# CityBikes

In [1]:
# import relevant libraries and functions
import pandas as pd
import pprint
from pandas import json_normalize
from datetime import datetime
import pytz

Send a request to CityBikes for the city of your choice. <br>

Vancouver, Canada was selected as the city for this project.<br>
The bikeshare company information available through City Bikes API is from Mobi Bikes.<br>

To find relevant 'href', ctrl+F "city name" in the following url: http://api.citybik.es/v2/networks

In [None]:
# Use Vancouver City Bikes href for 'mobibikes'
url = r'https://api.citybik.es/v2/networks/mobibikes'

**City Bikes Query Results:** <br>
Due to the temporal nature of the study, queries were sent hourly from 5pm to 3am Pacific Time, with each result being saved to a new assignment name which included the time of the query. <br> Unfortunately the 11pm timepoint was overwritten and therefore the data was lost. <br> 
In future projects with temporal data requirements, it will be useful to define a function which can be applied to perform this activity automatically.<br>
This will help to reduce the burden of manual querying and reduce issues such as the overwrite error that occured at the 11pm timepoint.<br>

The time points obtained include: <br>
5pm <br>
6pm <br>
7pm <br>
8pm <br>
9pm <br>
10pm <br>
'<br>
12am <br>
1am <br>
2am <br>
3am <br>

Below is an example of the hourly query code for the 5pm PT timepoint.

In [None]:
result_5pm_vancouver_bikeshare = requests.get(url)
print(result_5pm_vancouver_bikeshare)

In [None]:
#pprint can be used to view the results of the query in a manner that helps the viewer determine the relationships within the json data
pprint.pprint(result_5pm_vancouver_bikeshare.json())
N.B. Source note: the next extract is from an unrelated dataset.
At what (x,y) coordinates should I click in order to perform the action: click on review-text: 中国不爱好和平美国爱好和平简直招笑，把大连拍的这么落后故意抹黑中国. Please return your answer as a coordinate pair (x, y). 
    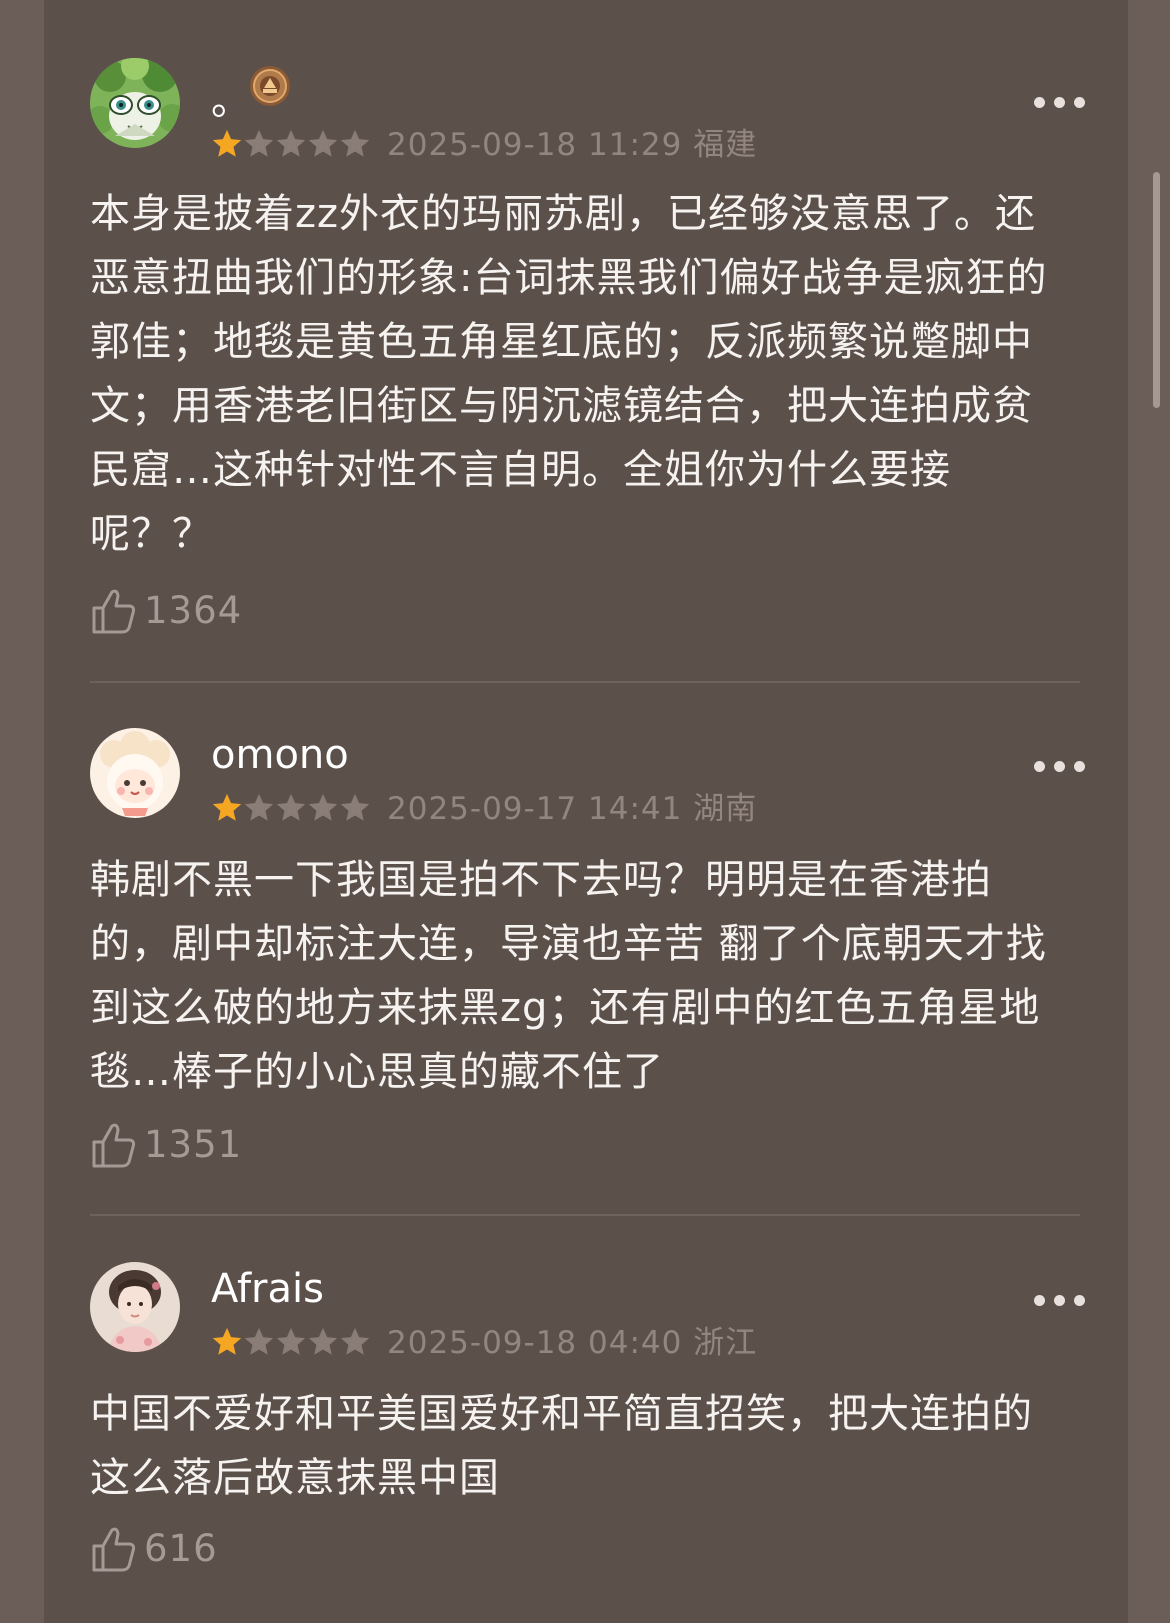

Parse through the response to get the details you want for the bike stations in that city. <br>
Put your parsed results into a DataFrame.<br>

The following columns were created using the below code:<br>
'city', 'latitude', 'longitude', 'name', 'id', 'empty_slots', 'ebikes', 'normal_bikes', 'slots', 'free_bikes', 'timestamp' <br>

In [None]:
# Extracting relevant data from the JSON response
stations_data = json_data['network']['stations']
network_data = json_data['network']['location']

# Creating a DataFrame
df = pd.DataFrame(stations_data)

# Adding network information to each row in the DataFrame
df['city'] = network_data['city']

# Reordering columns
df = df[['city', 'latitude', 'longitude', 'name', 'id', 'empty_slots', 'extra', 'free_bikes', 'timestamp']]

# Extracting additional information from the 'extra' column using lambda
# df['ebikes'] = df['extra'].apply(lambda x: x['ebikes'])
# df['normal_bikes'] = df['extra'].apply(lambda x: x['normal_bikes'])
# df['slots'] = df['extra'].apply(lambda x: x['slots'])
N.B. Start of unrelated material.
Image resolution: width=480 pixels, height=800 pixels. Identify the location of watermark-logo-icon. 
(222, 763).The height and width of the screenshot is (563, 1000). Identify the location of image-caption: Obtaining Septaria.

# Normalize the 'extra' column to extract ebikes, normal_bikes and slots information
extra_info = json_normalize(df['extra'])
df['ebikes'] = extra_info['ebikes']
df['normal_bikes'] = extra_info['normal_bikes']
df['slots'] = extra_info['slots']

# Dropping the 'extra' column
df = df.drop(columns=['extra'])

# Convert timestamp to Pacific Time 
# df['timestamp'] = pd.to_datetime(df['timestamp']).dt.tz_convert('America/Los_Angeles')
# use format='ISO8601' to solve error due to certain timestamps containing smaller milisecond values
df['timestamp'] = pd.to_datetime(df['timestamp'], format='ISO8601').dt.tz_convert('America/Los_Angeles')

In [None]:
# The head of the dataframe can be viewed as follows to ensure accurate creation and population of columns.
print(df.head(3))

Each data frame was saved as a .pkl file with a corresponding name including the query time.

In [None]:
df.to_pickle("result_5pm_vancouver_bikeshare.pkl")